More employees and less trust mean more checkpoints are required to confirm that the needed work is being done correctly. More checkpoints means slower function or operation within the organization. In addition to slower operation, more checkpoints mean higher operating costs as well.
More trust, however, means eliminating checkpoints because you give your employees enough autonomy to do their job and have faith that they will do it, and those that would be checking have more time to perform the necessary functions of their jobs.
Fewer checkpoints, in turn, means higher operational speed, which can translate into bringing products to market faster. In addition to the increase of workflow in the organization, more trust then also means lower cost, since in removing checkpoints you have also relieved some of the burdens of work off of your employees, and is able to move faster.
Trust also has the ability to increase transparency, increasing trust will also allow for an increase in transparency. Trust and transparency have a strong and direct relationship in that more trust allow for more transparency, but then more transparency can also create more trust and each one can feed and promote the other.
As we stated before there is an amount of risk involved in this approach and it’s because of this risk that it is the responsibility of you, the leadership to start the movement towards more trust in the organization so that your employees will follow your lead.
The best way to get this cultural shift started is through transparency and initiating trust.
An unexpected story about trust
General Stanley McChrystal was in charge of the US forces in Iraq and Afghanistan after 9/11. In the fight against Al-Qaida and the extremists.
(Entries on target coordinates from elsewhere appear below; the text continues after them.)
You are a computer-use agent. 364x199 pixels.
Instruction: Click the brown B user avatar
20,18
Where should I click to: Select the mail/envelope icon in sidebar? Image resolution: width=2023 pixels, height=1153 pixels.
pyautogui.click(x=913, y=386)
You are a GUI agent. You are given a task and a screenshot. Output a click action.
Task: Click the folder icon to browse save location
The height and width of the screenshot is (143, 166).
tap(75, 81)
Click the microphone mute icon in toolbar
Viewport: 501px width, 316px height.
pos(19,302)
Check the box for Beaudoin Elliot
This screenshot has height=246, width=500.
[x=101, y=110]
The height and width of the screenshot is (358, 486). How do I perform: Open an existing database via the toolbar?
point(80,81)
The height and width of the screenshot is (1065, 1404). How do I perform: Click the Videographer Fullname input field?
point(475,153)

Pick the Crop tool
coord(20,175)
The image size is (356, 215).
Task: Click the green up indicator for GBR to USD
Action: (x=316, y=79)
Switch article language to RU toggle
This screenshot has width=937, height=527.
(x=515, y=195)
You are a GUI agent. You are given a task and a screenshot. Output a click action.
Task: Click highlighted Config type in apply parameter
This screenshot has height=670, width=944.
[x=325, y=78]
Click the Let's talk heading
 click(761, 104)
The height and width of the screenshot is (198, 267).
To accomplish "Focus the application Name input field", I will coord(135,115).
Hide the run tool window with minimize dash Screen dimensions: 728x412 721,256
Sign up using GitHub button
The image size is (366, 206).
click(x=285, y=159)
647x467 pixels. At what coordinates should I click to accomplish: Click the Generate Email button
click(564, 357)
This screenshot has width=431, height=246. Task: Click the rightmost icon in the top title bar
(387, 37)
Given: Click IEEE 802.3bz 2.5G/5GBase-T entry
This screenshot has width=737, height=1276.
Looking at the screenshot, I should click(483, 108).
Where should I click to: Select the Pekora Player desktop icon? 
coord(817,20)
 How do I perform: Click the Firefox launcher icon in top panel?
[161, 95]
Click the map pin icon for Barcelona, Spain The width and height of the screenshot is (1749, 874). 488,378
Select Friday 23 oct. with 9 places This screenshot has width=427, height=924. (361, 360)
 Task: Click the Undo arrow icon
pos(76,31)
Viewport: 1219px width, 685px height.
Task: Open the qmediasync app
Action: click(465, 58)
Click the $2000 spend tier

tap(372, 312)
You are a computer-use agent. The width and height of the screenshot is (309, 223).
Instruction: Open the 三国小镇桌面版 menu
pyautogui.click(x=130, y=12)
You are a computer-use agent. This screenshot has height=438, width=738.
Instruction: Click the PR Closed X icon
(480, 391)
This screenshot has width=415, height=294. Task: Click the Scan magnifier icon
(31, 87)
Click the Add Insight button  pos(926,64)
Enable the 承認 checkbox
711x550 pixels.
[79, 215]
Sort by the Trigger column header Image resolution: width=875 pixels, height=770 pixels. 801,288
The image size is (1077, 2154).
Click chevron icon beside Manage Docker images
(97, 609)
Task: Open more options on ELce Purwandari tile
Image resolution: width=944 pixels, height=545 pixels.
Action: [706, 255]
General McChrystal used trust and transparency in the US Army to a tremendous extent, he saw great success with it, and completely changed the way they operate.
General McChrystal applied trust strategies through many means but largely through the use of extreme transparency and a very high degree of information sharing.
“…sharing information would help build relationships and the two together would kindle a new, coherent, adaptive entity that could win the fight.”
U.S. Army General Stanley McChrystal
The military is an organization that is not well known for it’s transparency, in fact it’s quite the opposite, they have probably the greatest reputation for secrecy rather than open information sharing.
As leaders of an organization it’s worth considering that if the US military can implement this kind of transparency and trust culture, it’s worth considering for use in your own company.
It is worth considering being more open with colleagues about what projects we have, what tasks, decisions, challenges etc. Simply being more open with coworkers will in addition to creating more trust and operational speed also help you if you are stuck on some aspect of your problem. Sharing it with a colleague and discussing that hurdle may lead you to discover that your colleague can actually help you with your problem, look at it from another angle, or know about a workaround.
I’d like to wrap this up with a quote and reference to Gandhi himslef
“Be the change you want to see in the world”
Mahatma Gandhi
It is mine and yours responsibility to initiate this change; we must be the change we wish to see, including within our organizations.
If you want to see a work environment and culture that is based on trust and transparency, the change must begin with you.
Take a minute and think about how you could be more trusting and transparent in your daily work?